Case ID: vt_123/html/0488-01.html
Source: Caselaw Access Project
Author: {"author": "Barney, J.", "license": "Public Domain", "url": "https://static.case.law/"}
Date Created: 2024-08-24T03:29:51.129683

Johnson & Dix, Inc. v. Burlington Mutual Fire Insurance Co.
    [194 A.2d 401]
    May Term, 1963
    Present: Hulburd, C. J., Holden, Shangraw, Barney and Smith, JJ.
    Opinion Filed October 2, 1963
    
      Parker & Ainsworth for the plaintiff.
    
      A. Pearley Feen for the defendant.
   Barney, J.

The defendant contests only the amount of the judgment in favor of the plaintiff. The matter was decided by the trial court, sitting without a jury, on the basis of stipulated facts. The sole issue relates to the effect of a written, unsealed modification of a sealed instrument under which the plaintiff leased certain premises for a filling station. The station and contents were totally destroyed by fire on January 1, 1961. The defendant, as insurer, became obligated to indemnify the loss in accordance with its policy issued to the plaintiff.

This policy provided that certain betterments, if not repaired or replaced, should be compensated for on the basis of “that proportion of the original cost of the damaged or destroyed improvements and betterments which the unexpired term of the lease bears to the period (s) from the date(s) such improvements and betterments were made to the expiration date of the lease.” Another term of the policy provided that “The word ‘Lease’ wherever used in this policy shall mean the lease or rental agreement, whether written or oral, in effect as of the time of loss;” Total destruction of the improvements and betterments left as the sole controverted issue the date of expiration of the lease, as a matter of law. If the expiration date is 1965, as the defendant contends, the judgment should be in the principal amount of $1,988.65. If, as the court below determined, the expiration date is 1975, the judgment amount rendered is proper.

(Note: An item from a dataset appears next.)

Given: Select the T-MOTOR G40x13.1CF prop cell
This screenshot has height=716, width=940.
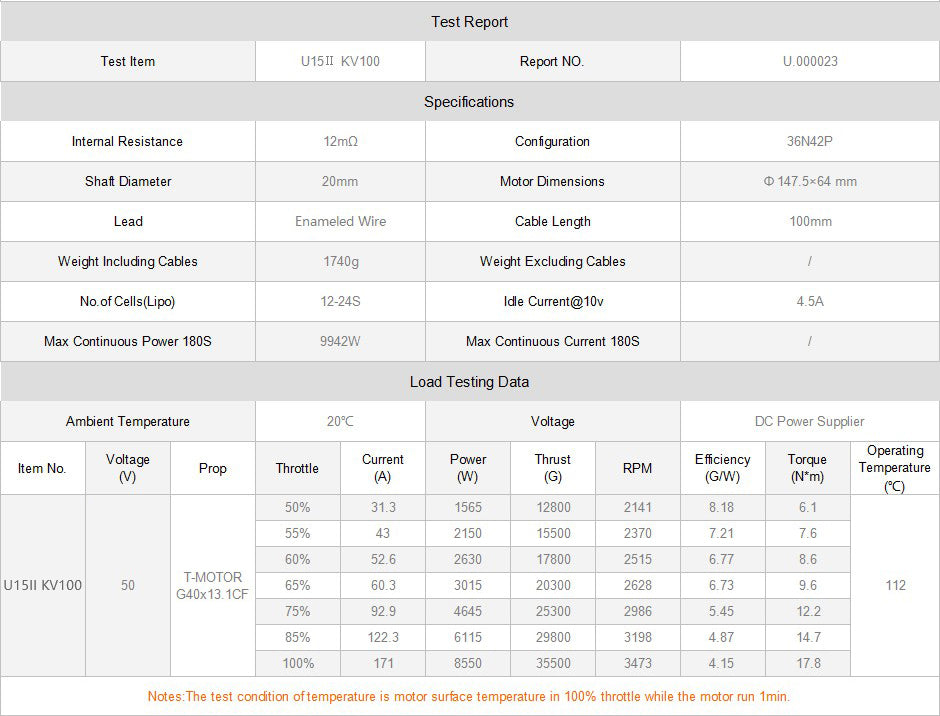Looking at the screenshot, I should tap(212, 586).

The dispute as to the expiration date comes about from the manner by which occupancy beyond the original term of the lease under seal was granted. On October 30, 1945, the owner of the Adnabrown Hotel premises in Springfield, Vermont, leased a part of them for a filling station to the plaintiff’s predecessor. This lease was a written instrument under seal with a term running until November 1, 1955. One of the provisions of this lease permitted its assignment, provided the consent of the owner was given in writing. On March 26, 1949, this lease was assigned in proper form to the plaintiff. When the owner gave his written permission of the assignment, he included .a statement consenting to several new provisions not in the sealed lease, as .well as consenting to several alterations of the provisions of the original .lease. One term provided, “That the Lessee shall have an option to extend the within lease for two successive periods of ten years, a total of twenty years.” Unlike the original lease, the new provisions gave the lessee permission to sublet all of the rented premises; gave the lessee the right to make certain physical alterations of the building’s exterior and make a new entrance; and also altered the description of the leased premises to include the use of an additional entrance way. This written consent was signed by the owner but not sealed.

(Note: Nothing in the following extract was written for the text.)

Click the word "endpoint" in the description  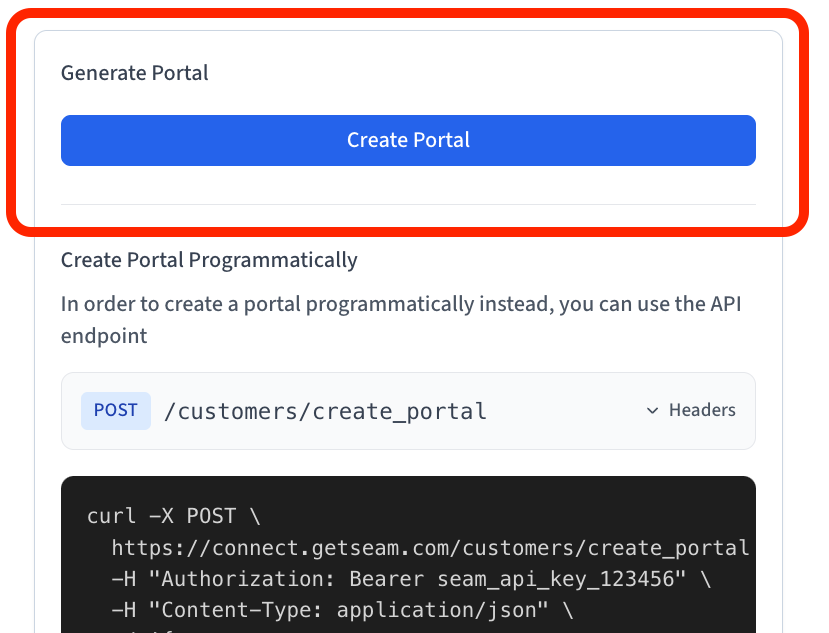[x=104, y=336]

There is a doctrine in our law which holds that a lease under seal can be amended by a subsequent parol agreement only to the extent that the parol term has been acted upon and become executed. Colodny v. American Clothing Co., Inc., 107 Vt. 321, 324, 178 Atl. 714. The defendant argues that this case is a similar attempt at modification and ought to be held valid only to the extent of the first ten-year extension, of which five years had passed at the time of the fire.

The difficulty with the defendant’s position is that a modification of a lease under seal is not the authority under which the plaintiff occupied as tenant at the time of the loss. The written consent given by. the owner in reality amounts to a new unsealed agreement to allow occupancy of the premises, after the term of the sealed lease ran out, to continue on certain terms, some new, and some adopted from the sealed lease. The original lease had no extension or renewal provisions and a new rental agreement took effect when the plaintiff continued in occupancy after the expiration of the term of the sealed lease. See Briggs v. Vt. Cen. R.R. Co., 31 Vt. 211, 213. From that point forward the only lease involved was the written unsealed instrument signed by the owner in connection with his consent to the assignment. The fire occurred after the new arrangement had taken effect. Under the terms of the insurance policy, so long as there was a valid rental agreement within the provisions of the policy, the defendant was bound to honor it.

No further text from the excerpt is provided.